[Item position entries]
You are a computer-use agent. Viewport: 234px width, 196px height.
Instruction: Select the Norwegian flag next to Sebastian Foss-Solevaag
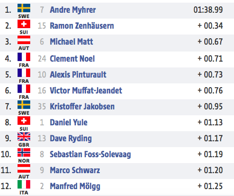click(24, 152)
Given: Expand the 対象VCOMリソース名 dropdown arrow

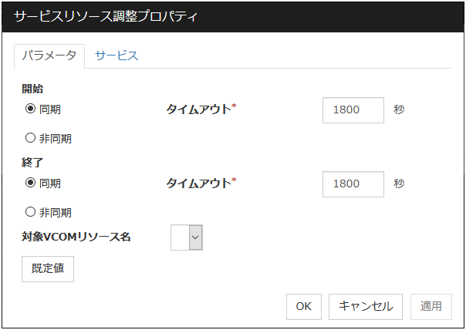Looking at the screenshot, I should 195,238.
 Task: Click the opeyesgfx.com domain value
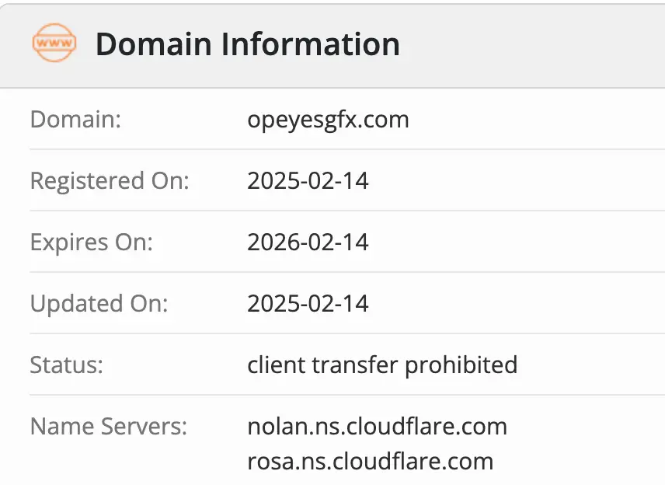(328, 120)
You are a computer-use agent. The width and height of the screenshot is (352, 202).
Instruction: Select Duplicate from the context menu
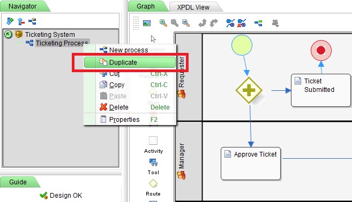tap(130, 63)
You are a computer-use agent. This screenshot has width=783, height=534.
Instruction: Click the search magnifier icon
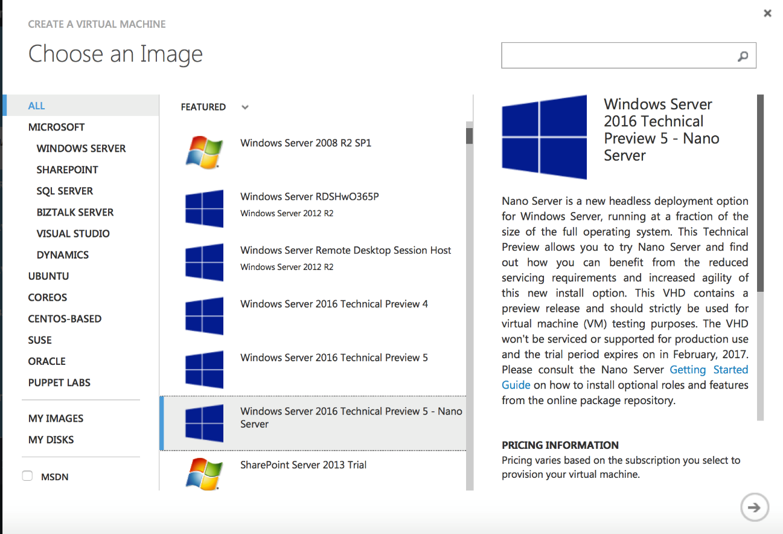pyautogui.click(x=743, y=56)
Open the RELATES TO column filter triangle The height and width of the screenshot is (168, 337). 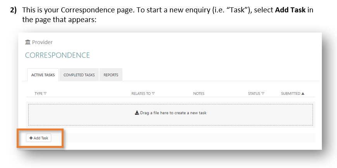(x=153, y=93)
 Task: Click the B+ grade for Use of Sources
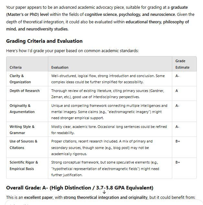(x=178, y=141)
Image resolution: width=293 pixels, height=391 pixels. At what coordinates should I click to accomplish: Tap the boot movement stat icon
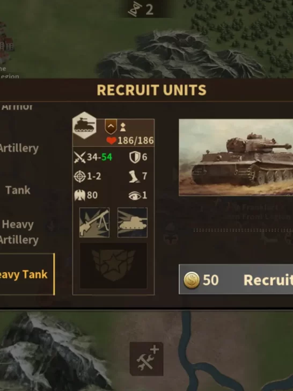134,176
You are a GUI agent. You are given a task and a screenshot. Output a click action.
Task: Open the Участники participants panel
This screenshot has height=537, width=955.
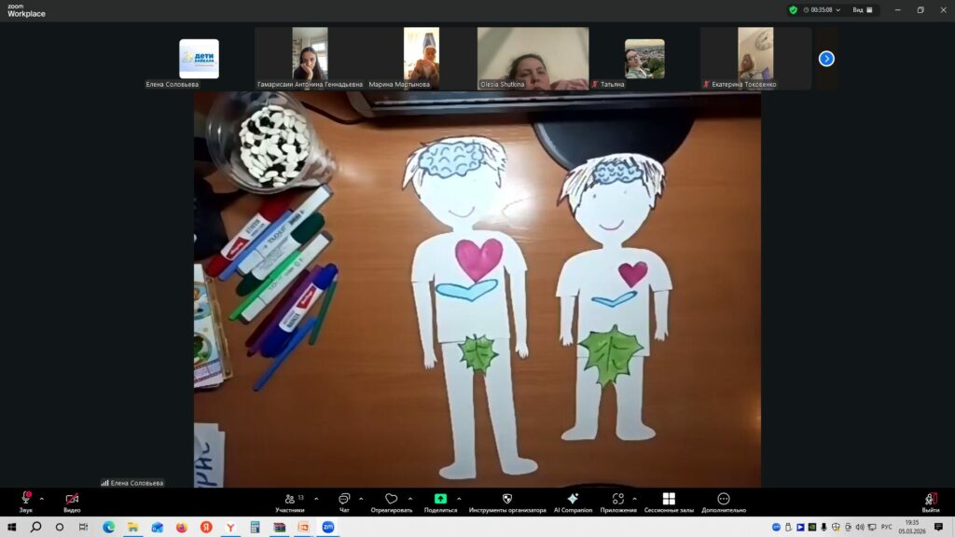point(289,500)
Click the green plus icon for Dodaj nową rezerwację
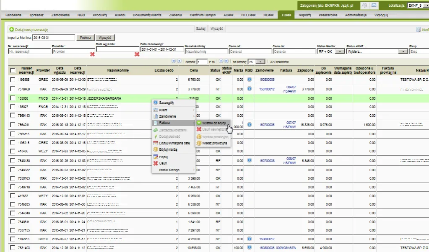 12,30
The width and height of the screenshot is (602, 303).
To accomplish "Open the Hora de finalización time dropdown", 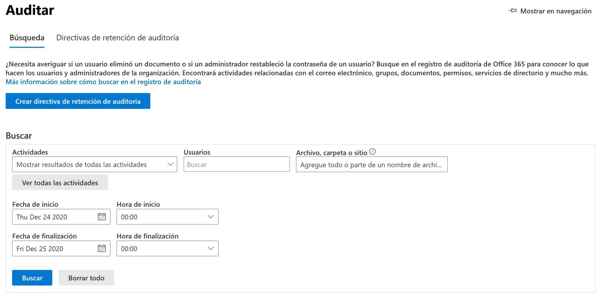I will click(167, 248).
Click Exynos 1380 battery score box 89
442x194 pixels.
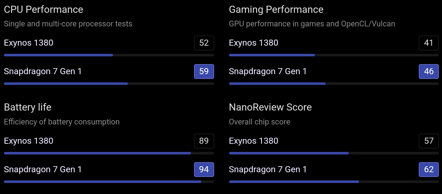(x=204, y=141)
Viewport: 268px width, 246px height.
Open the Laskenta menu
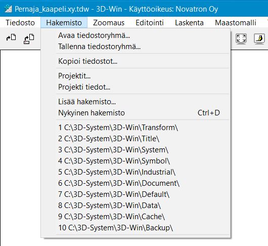point(189,23)
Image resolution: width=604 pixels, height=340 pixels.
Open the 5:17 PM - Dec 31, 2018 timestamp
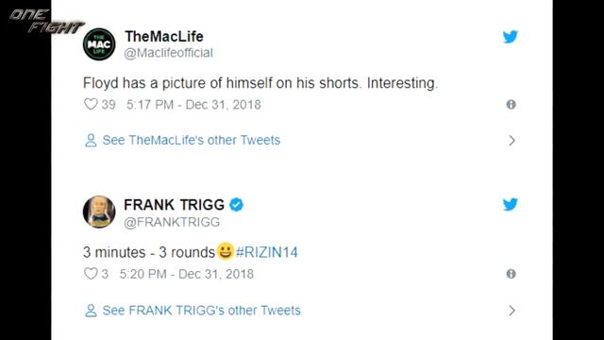[193, 105]
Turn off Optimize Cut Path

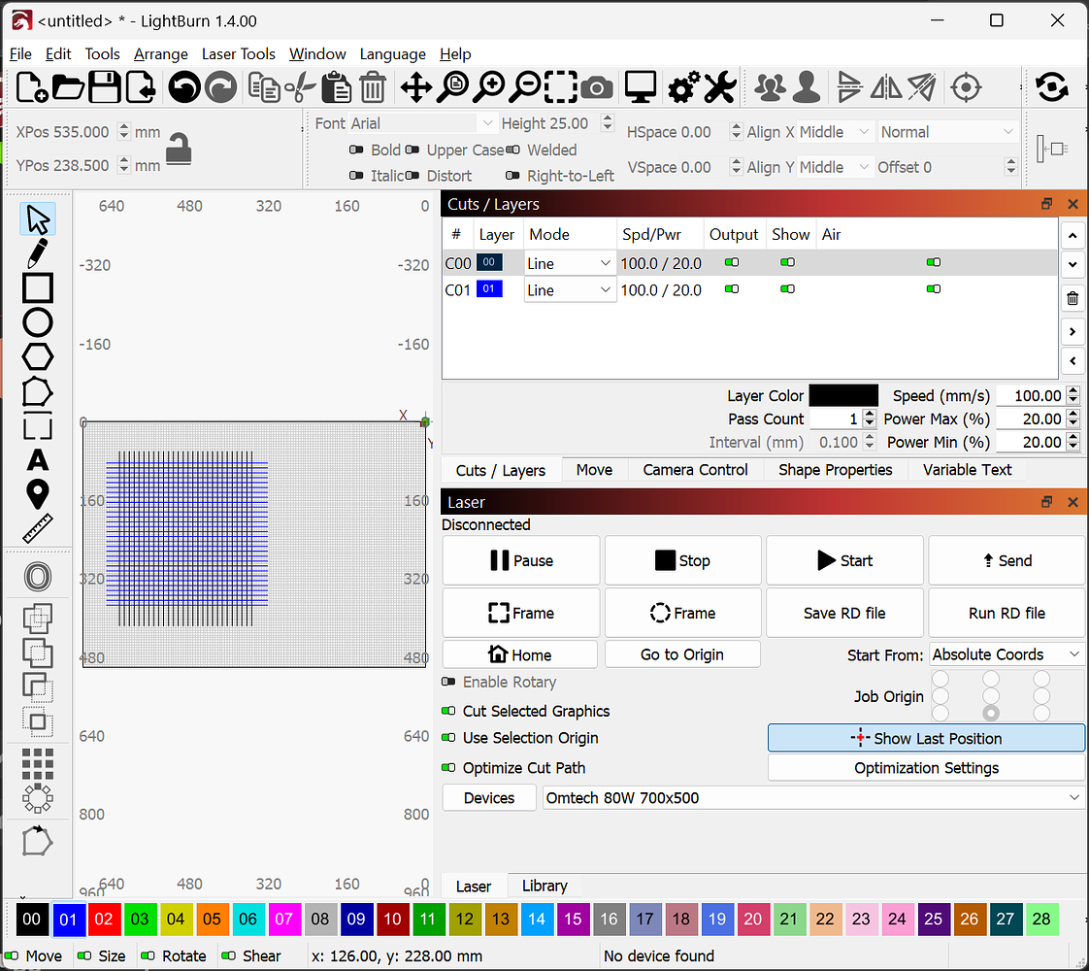click(448, 768)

_Work instructions_
Please count the lines of the material above that contain the string "resolution", treating case as significant, and give only that number.

_Written reply_
2